As apparent from Table 1, it was possible to obtain a good sheet having high dielectric strength and specific tear strength in the examples.

Claims (15)

1. An aramid floc having an average fiber diameter of 10-30 μm, and
   Consisting of aramid fibrids with an average width of 5-30 μm,
   An insulating paper having a dielectric strength of 16 kV / mm or more and a specific tear strength of 30 mN · m ² / g or more.
2. The insulating paper according to claim 1, wherein fine aramid fibrids having a width of 15 µm or less are contained in the aramid fibrids in a proportion of 30 fibers or more.
3. The insulating paper according to claim 1 or 2, wherein the fine aramid fibrid has been subjected to a homogenizer treatment or a refiner treatment.

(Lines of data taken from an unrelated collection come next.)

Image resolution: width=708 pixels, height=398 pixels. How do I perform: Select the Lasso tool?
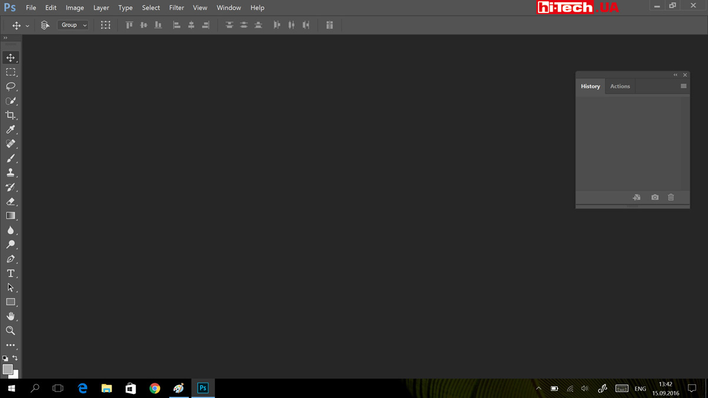pyautogui.click(x=11, y=86)
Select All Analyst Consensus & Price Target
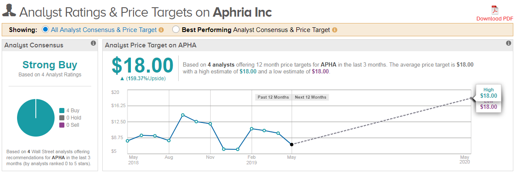Image resolution: width=518 pixels, height=172 pixels. point(46,30)
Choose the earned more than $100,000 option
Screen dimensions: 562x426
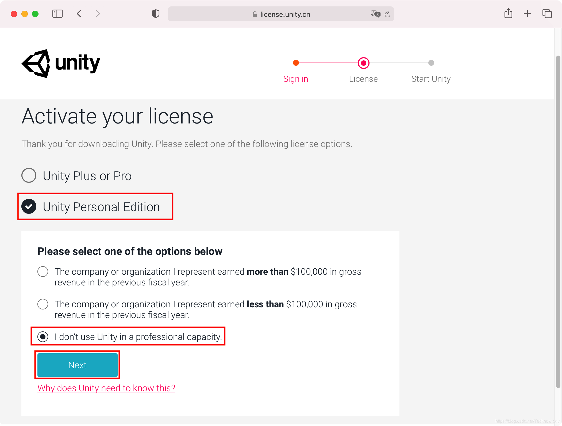point(43,272)
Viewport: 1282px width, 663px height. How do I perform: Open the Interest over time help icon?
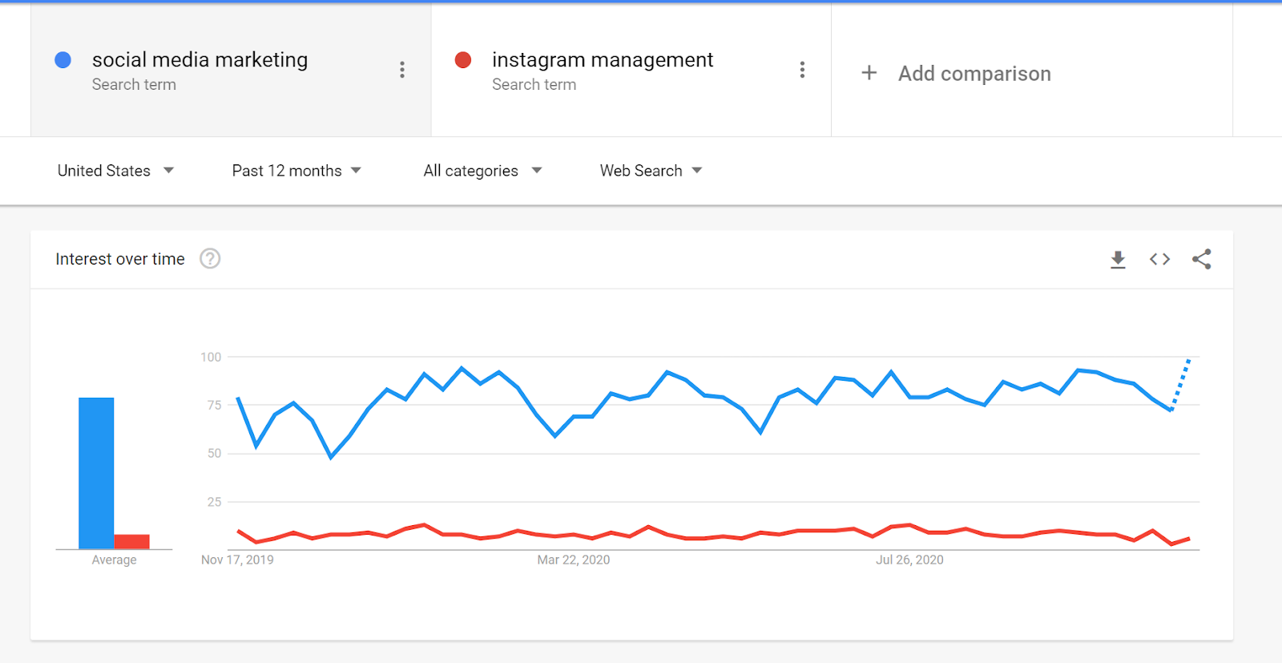click(210, 259)
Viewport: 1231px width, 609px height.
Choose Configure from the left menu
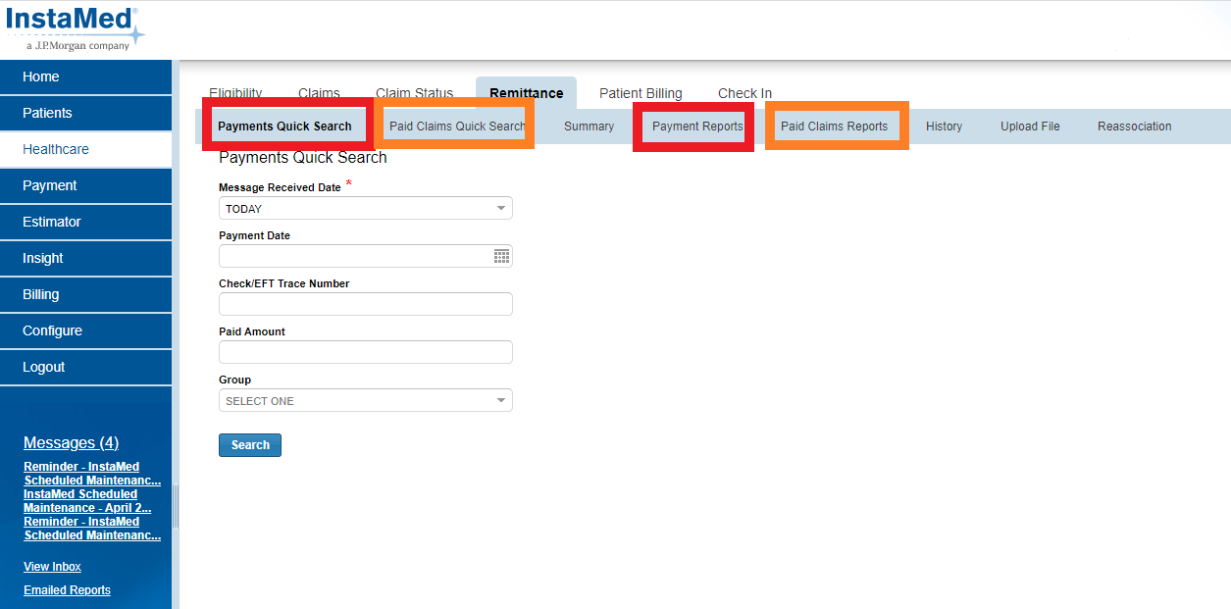tap(52, 330)
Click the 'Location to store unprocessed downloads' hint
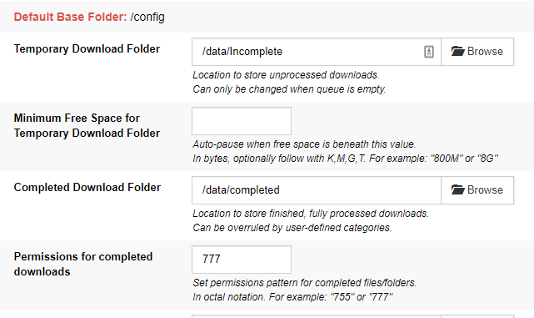This screenshot has height=318, width=534. tap(286, 75)
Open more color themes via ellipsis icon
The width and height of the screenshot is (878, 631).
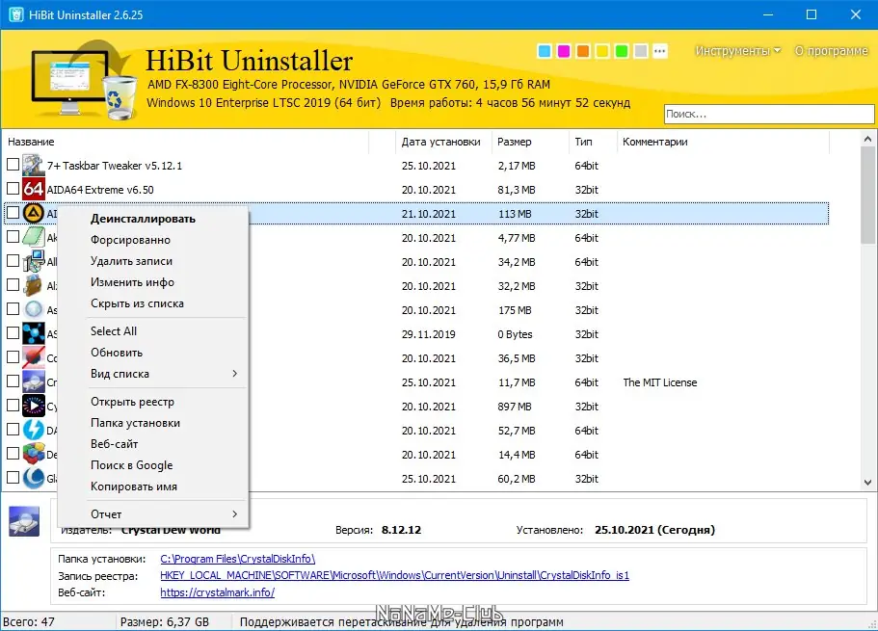coord(659,51)
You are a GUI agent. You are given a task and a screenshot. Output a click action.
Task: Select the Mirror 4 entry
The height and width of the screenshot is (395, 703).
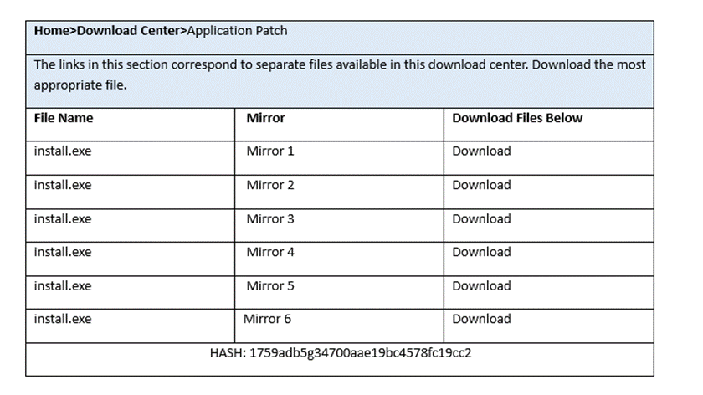tap(270, 252)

4. The insulating paper according to any one of claims 1 to 3, wherein the aramid floc comprises meta-aramid.
5. The insulating paper according to any one of claims 1 to 4, wherein the aramid fibrid is made of meta-aramid.
6. The insulating paper according to any one of claims 1 to 5, comprising 20 to 80% by weight of the aramid floc with respect to the total weight of the insulating paper.
7. The insulating paper according to any one of claims 1 to 6, comprising 20 to 80% by weight of the aramid fibrid based on the total weight of the insulating paper.
8. The insulating paper according to any one of claims 1 to 7, wherein a weight ratio of the aramid floc to the aramid fibrid is 20:80 to 80:20.
9. The insulating paper according to any one of claims 1 to 8, further comprising at least one binder made of a polymer other than aramid.
10. The insulating paper according to any one of claims 1 to 9, further comprising at least one filler.
11. The insulating paper according to any one of claims 1 to 10, wherein a part of the aramid floc and a part of the aramid fibrid are thermally bonded.
12. The insulating paper according to any one of claims 1 to 11, having a basis weight of 20 to 500 g / m ² .
13. An electrical insulator comprising the insulating paper according to any one of claims 1 to 12.
14. An electric device comprising the electric insulator according to claim 13.
15. The electrical device according to claim 14, which is a transformer, a generator, or an electric motor.